_Source passage:_
• • • • • • •

|Semyon Alekseyevich Lavochkin|
|Born||September 11, 1900
Smolensk, Russian Empire
|Died||June 9, 1960
Karagandy Province, Kazakh SSR, USSR
|Nationality||Soviet Union (Russian)|
|Engineering discipline||Aeronautical Engineering|
|Employer(s)||Lavochkin design bureau|
Semyon Alekseyevich Lavochkin (Russian: Семён Алексе́евич Ла́вочкин; September 11, 1900 - June 9, 1960), a Soviet aerospace engineer, Soviet aircraft designer who founded the Lavochkin aircraft design bureau. Many of his fighter designs were produced in large numbers for Soviet forces during World War II.
Lavochkin was born to a Jewish family of teachers in Smolensk. After graduation in 1918, he enlisted in the Red Army and served in the infantry in the Russian Civil War. In 1920, he began studies at the Moscow State Technical University, from which he graduated in 1927. He then served for two years as an intern at the design department of the TsAGI Central Aerohydrodynamic Institute under the direction of Andrei Tupolev, where he assisted in the design of the Tupolev TB-3 heavy bomber. While at TsAGI, he his colleagues included the French seaplane designer Paul Richard, as well as Mikhail Gurevich and Nikolai Kamov.

• • • • • • •

_Requests:_
- a) Copy the Lavochkin biography starting with "Lavochkin was born" and going on through "and Nikolai Kamov.", substituting "artillery" for "infantry".
- b) Tally the lines of the listing below that contain the string "button", and give only that number.

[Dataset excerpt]

• • • • • • •

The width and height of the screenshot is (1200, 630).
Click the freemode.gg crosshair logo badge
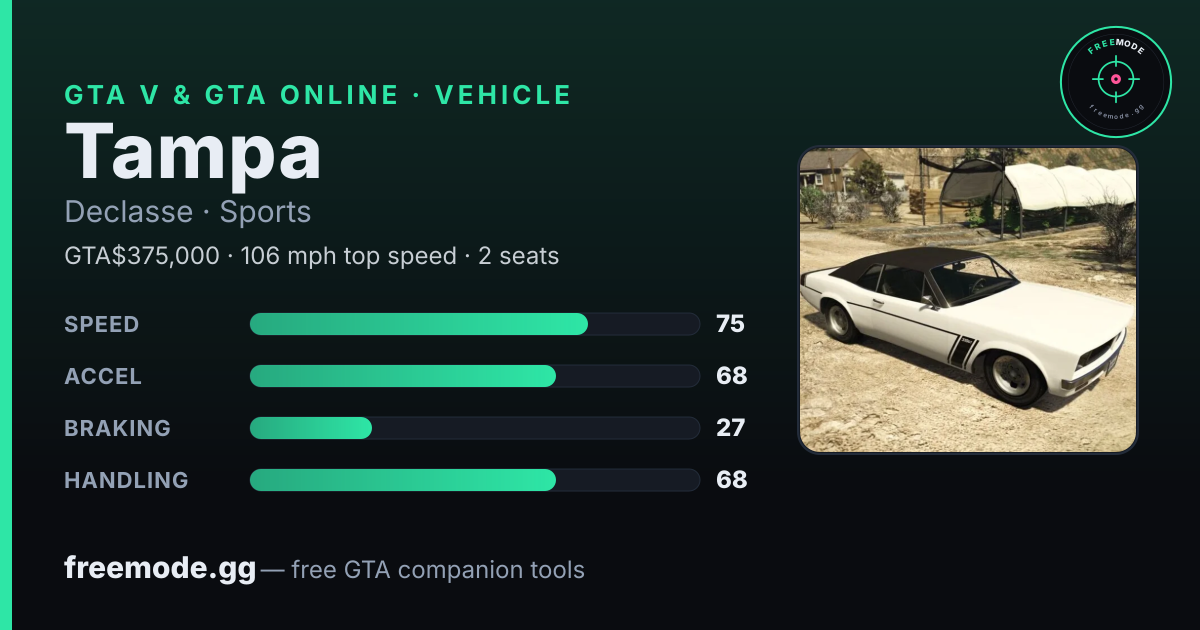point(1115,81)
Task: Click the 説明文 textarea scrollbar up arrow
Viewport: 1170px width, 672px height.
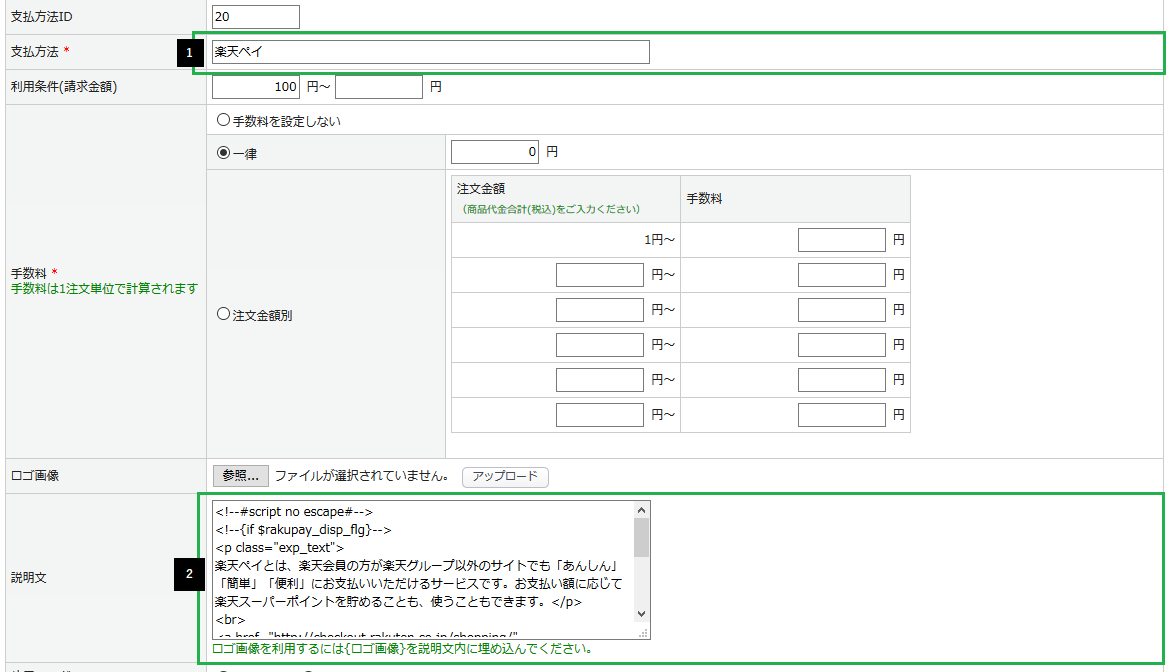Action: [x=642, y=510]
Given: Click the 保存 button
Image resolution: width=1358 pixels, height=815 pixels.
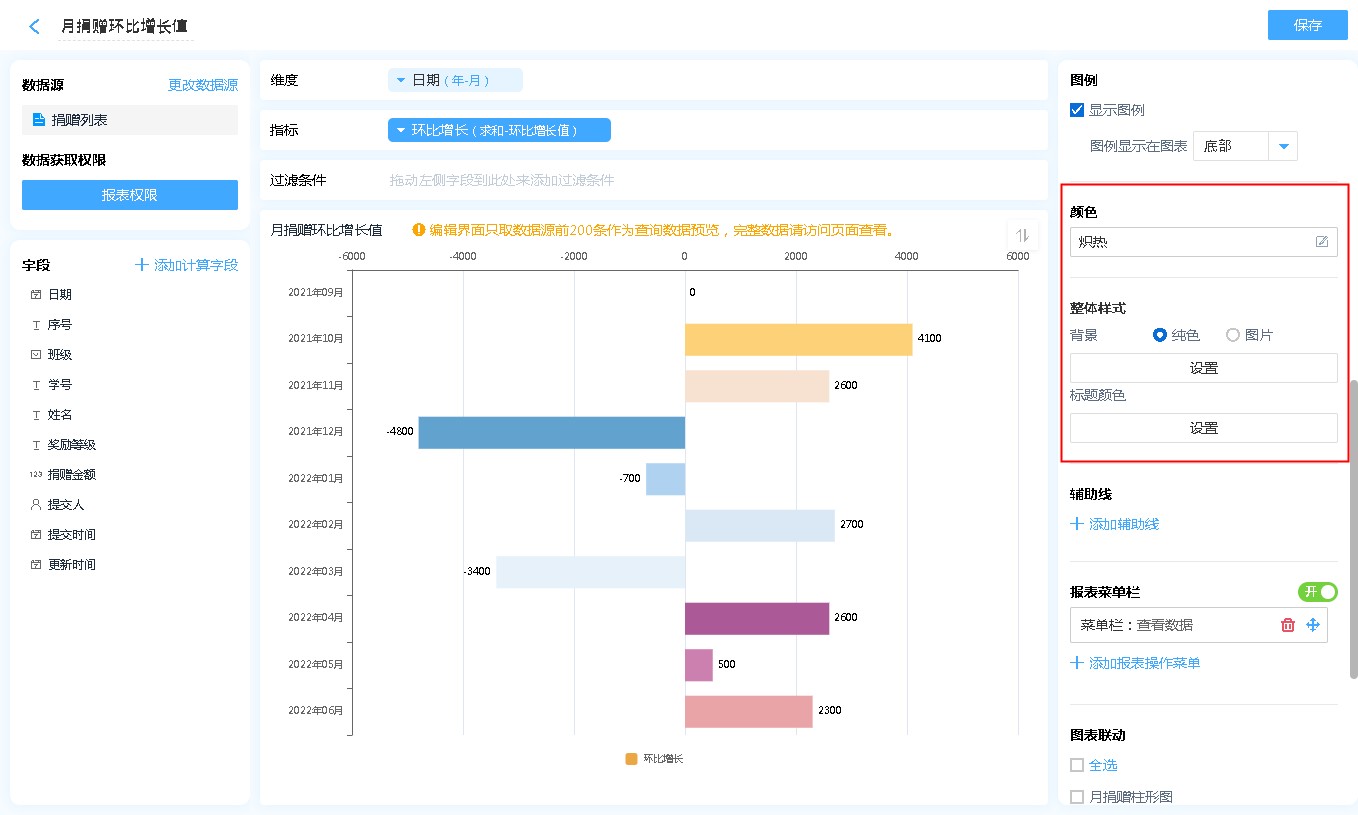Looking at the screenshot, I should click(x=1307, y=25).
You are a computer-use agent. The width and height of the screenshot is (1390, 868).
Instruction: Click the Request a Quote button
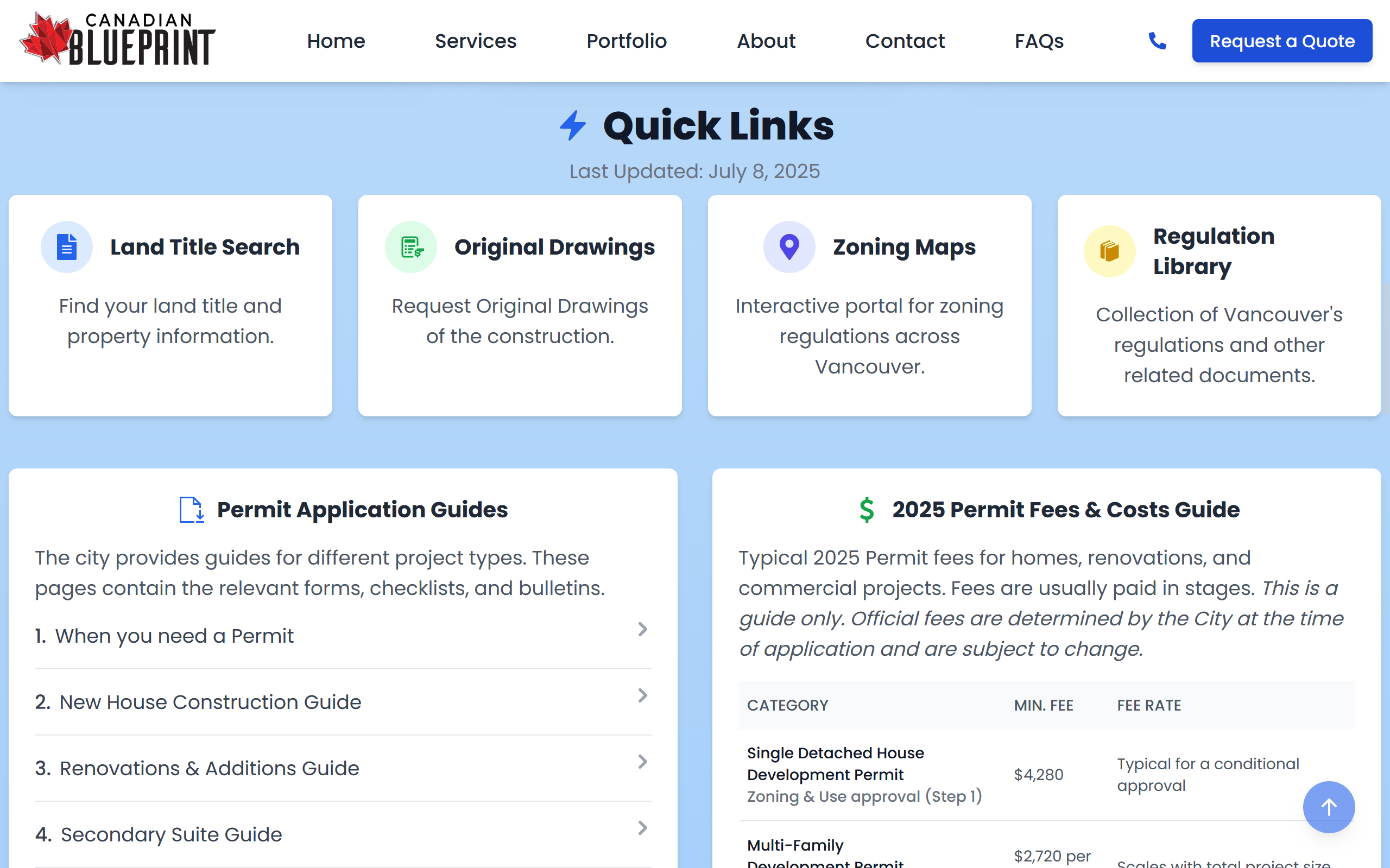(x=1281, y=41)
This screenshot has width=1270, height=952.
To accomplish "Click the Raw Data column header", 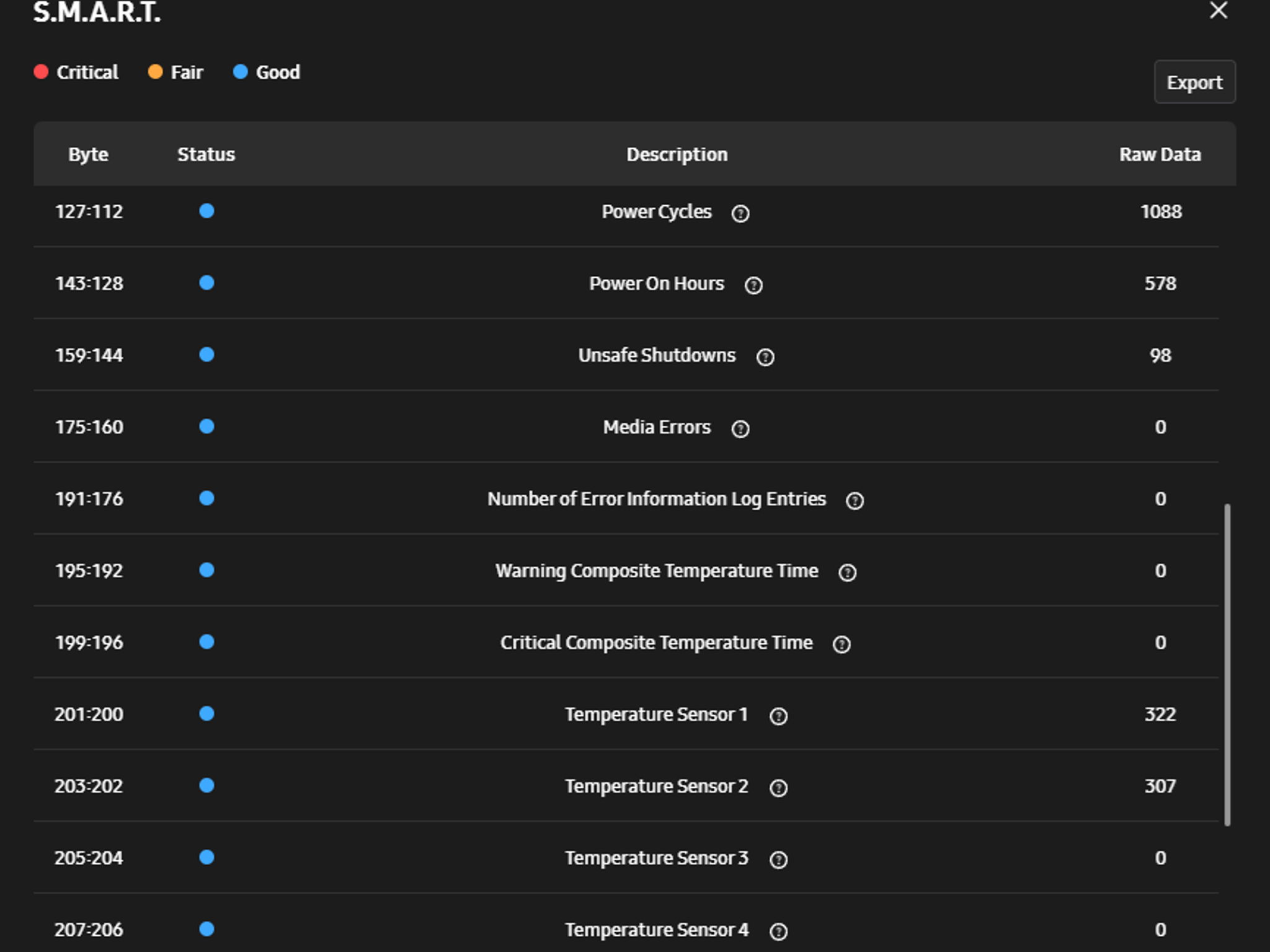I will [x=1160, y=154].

• • • • • • •

_Task answers:_
- a)
Lavochkin was born to a Jewish family of teachers in Smolensk. After graduation in 1918, he enlisted in the Red Army and served in the artillery in the Russian Civil War. In 1920, he began studies at the Moscow State Technical University, from which he graduated in 1927. He then served for two years as an intern at the design department of the TsAGI Central Aerohydrodynamic Institute under the direction of Andrei Tupolev, where he assisted in the design of the Tupolev TB-3 heavy bomber. While at TsAGI, he his colleagues included the French seaplane designer Paul Richard, as well as Mikhail Gurevich and Nikolai Kamov.

- b) 2